O diretor explica que fazer um documentário sobre o assassinato da sua mãe não está relacionado a terapia ou sublimação freudiana, mas sim com uma questão de necessidade e de justiça. “Estamos falando de feminicídio, de milhares e milhares de mulheres mortas pelos seus companheiros e maridos de maneira covarde.
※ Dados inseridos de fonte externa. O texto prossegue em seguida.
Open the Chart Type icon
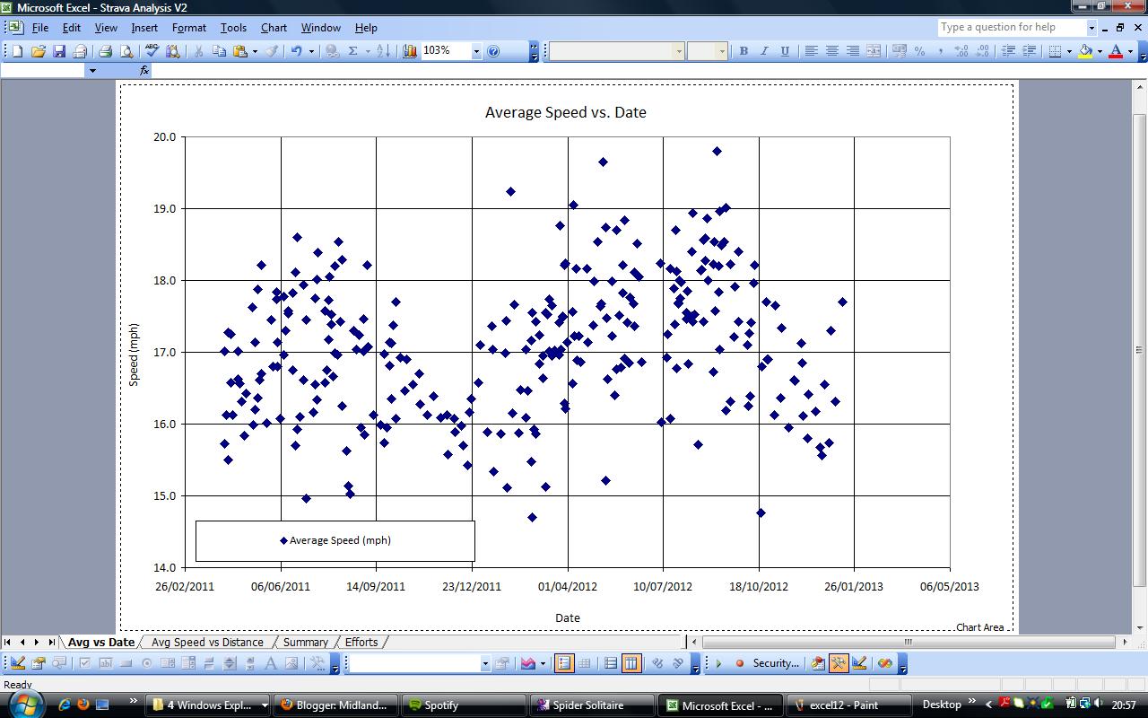This screenshot has height=718, width=1148. (x=526, y=663)
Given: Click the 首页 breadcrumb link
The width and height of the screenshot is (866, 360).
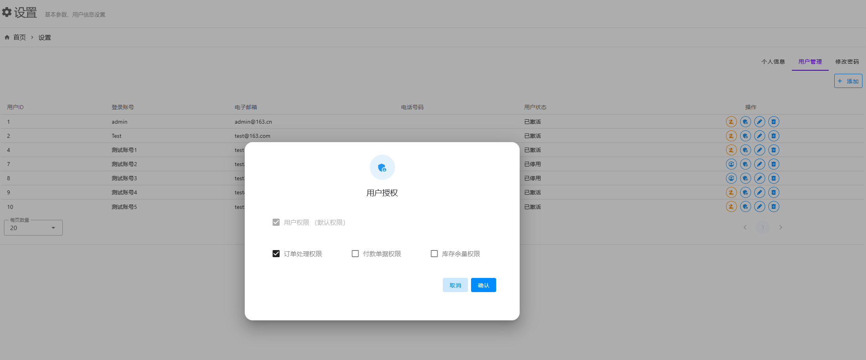Looking at the screenshot, I should tap(20, 37).
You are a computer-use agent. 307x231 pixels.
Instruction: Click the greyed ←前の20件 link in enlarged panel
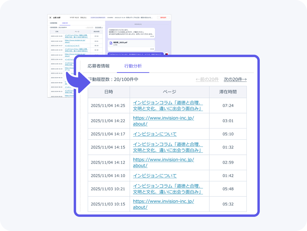coord(207,79)
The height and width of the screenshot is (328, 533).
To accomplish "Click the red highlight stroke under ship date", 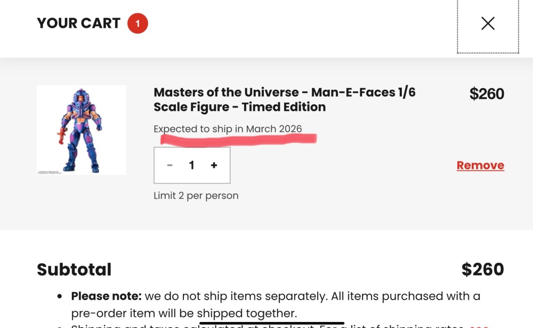I will [x=239, y=139].
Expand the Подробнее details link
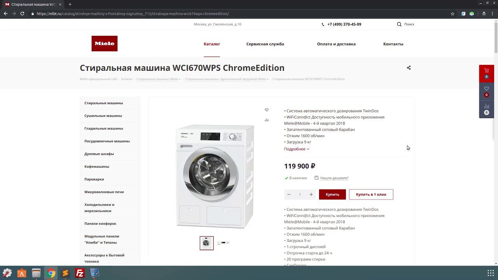This screenshot has height=280, width=498. tap(296, 149)
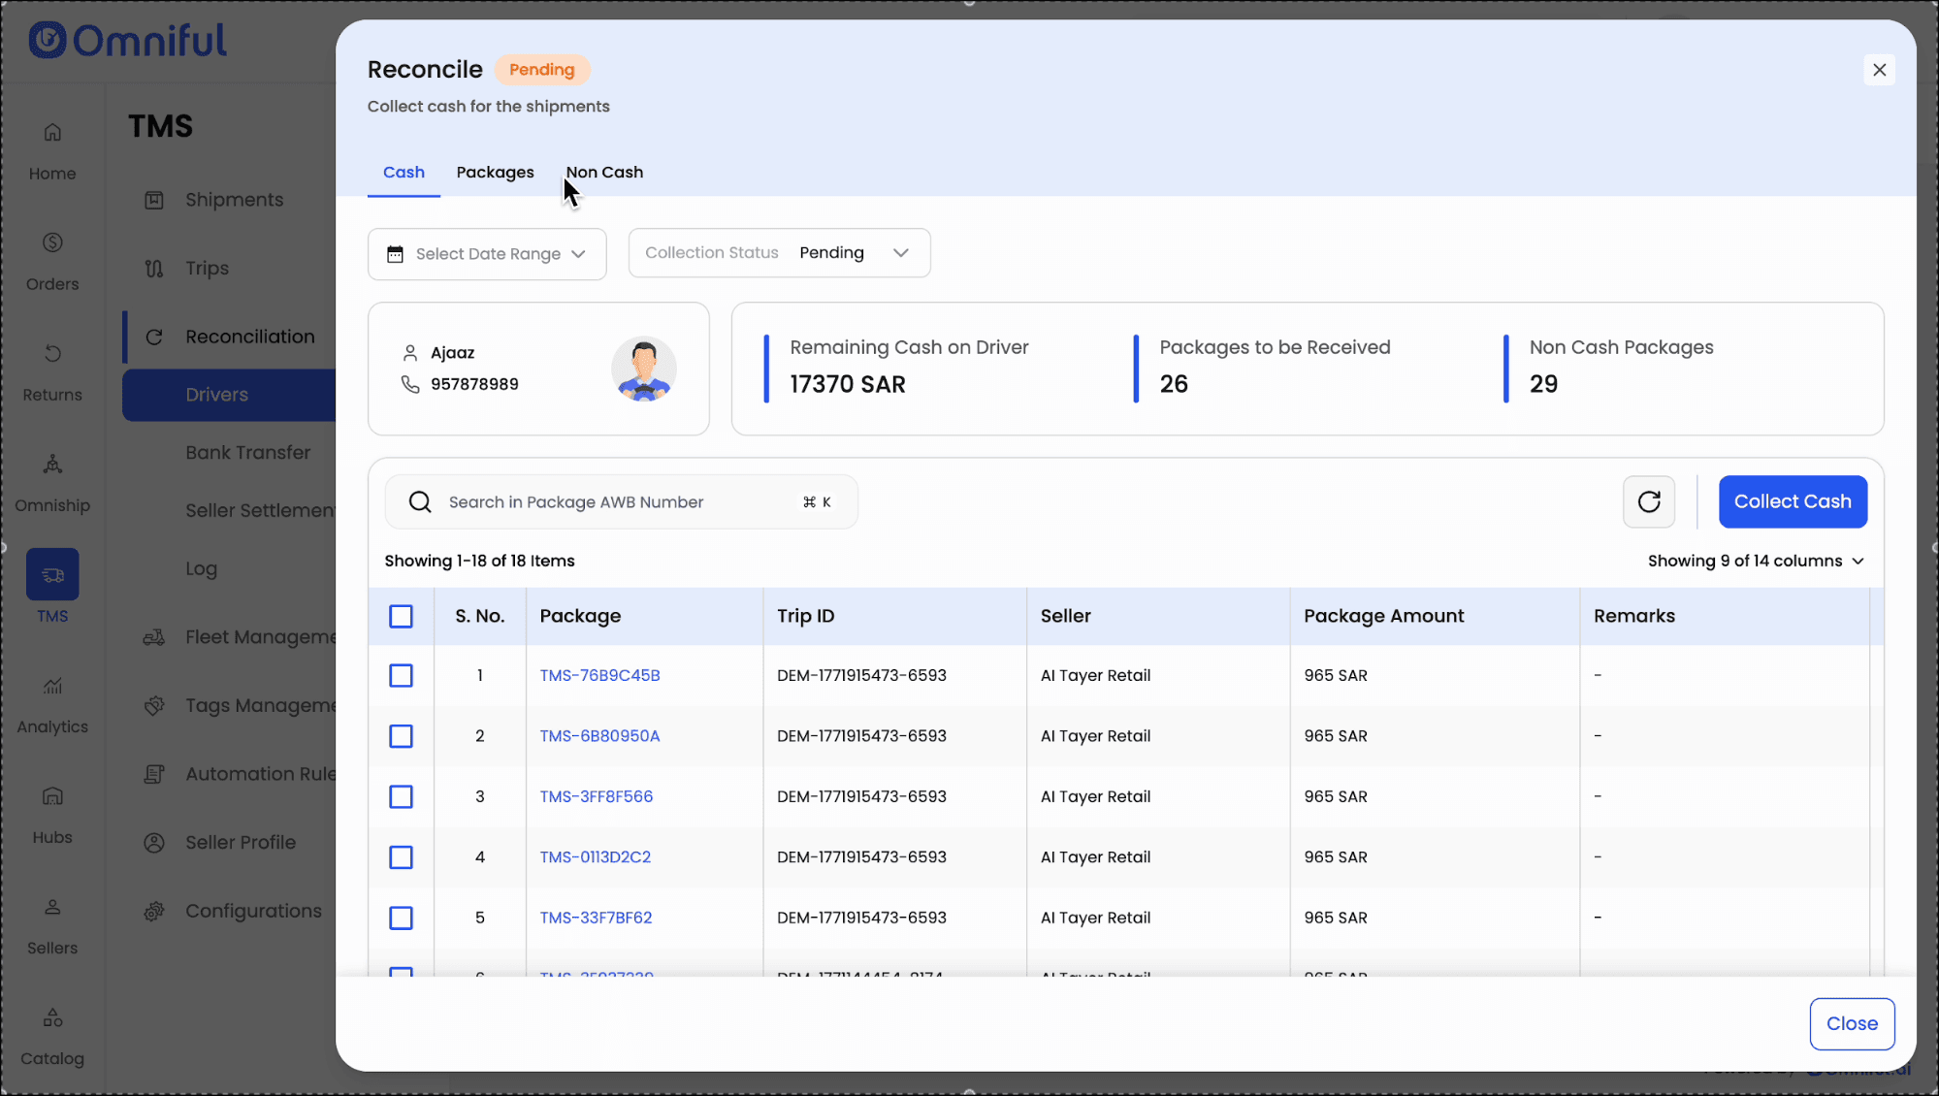The height and width of the screenshot is (1096, 1939).
Task: Click the Orders dollar icon
Action: (x=52, y=242)
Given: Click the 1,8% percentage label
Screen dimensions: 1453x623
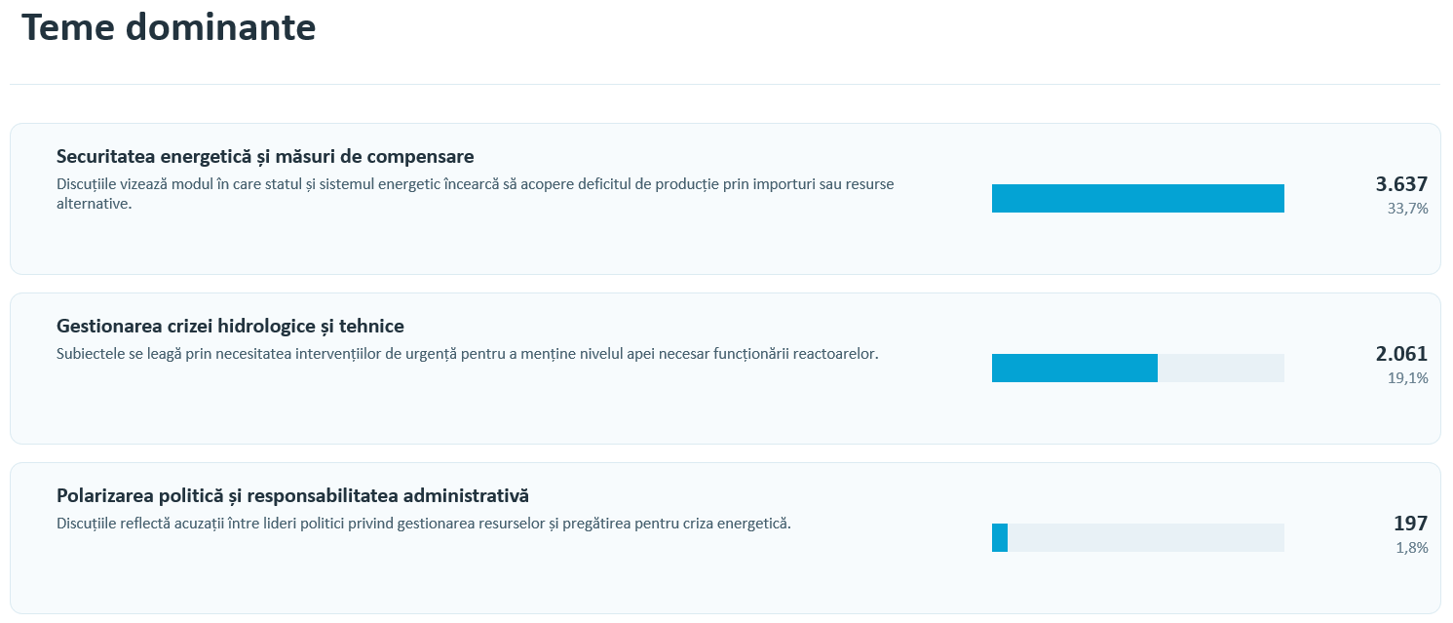Looking at the screenshot, I should pyautogui.click(x=1412, y=547).
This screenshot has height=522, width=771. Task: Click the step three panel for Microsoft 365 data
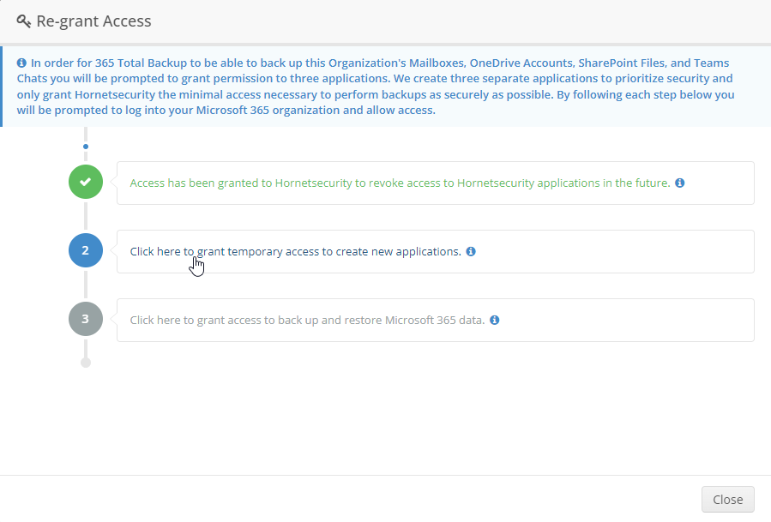pyautogui.click(x=600, y=319)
Minha mãe agora faz parte de mais uma triste estatística.”
O cineasta espera que, com Elegia de um Crime, o assassino possa ser preso. Durante o processo de filmagens do documentário, o diretor quase chegou ao paradeiro do criminoso, mas não conseguiu localizá-lo. Burlan lamenta que esteja solto até agora. “Se minha mãe fosse de uma família rica, provavelmente a polícia já o teria prendido, mas, como era pobre, não se faz esforço nenhum.”
Se o processo de filmagens do documentário sobre sua mãe foi doloroso para o diretor, a montagem, que faz ao lado de Jean-Claude Bernardet e Renato Maia, está sendo uma extensão desse processo. Entre as imagens que utiliza em Elegia de um Crime, destaca-se uma reportagem realizada por um programa sensacionalista de uma tevê local de Uberlândia, em que sua mãe aparece morta em casa. “Lidar com imagens como essas não é nada fácil. A tragédia com minha família está dentro de mim, mas precisei conhecer esses demônios internos para cuidar muito bem deles. Mas a minha sensação é de que nunca vou fugir desse destino trágico”, compreende Burlan. As informações são do jornal O Estado de S. Paulo.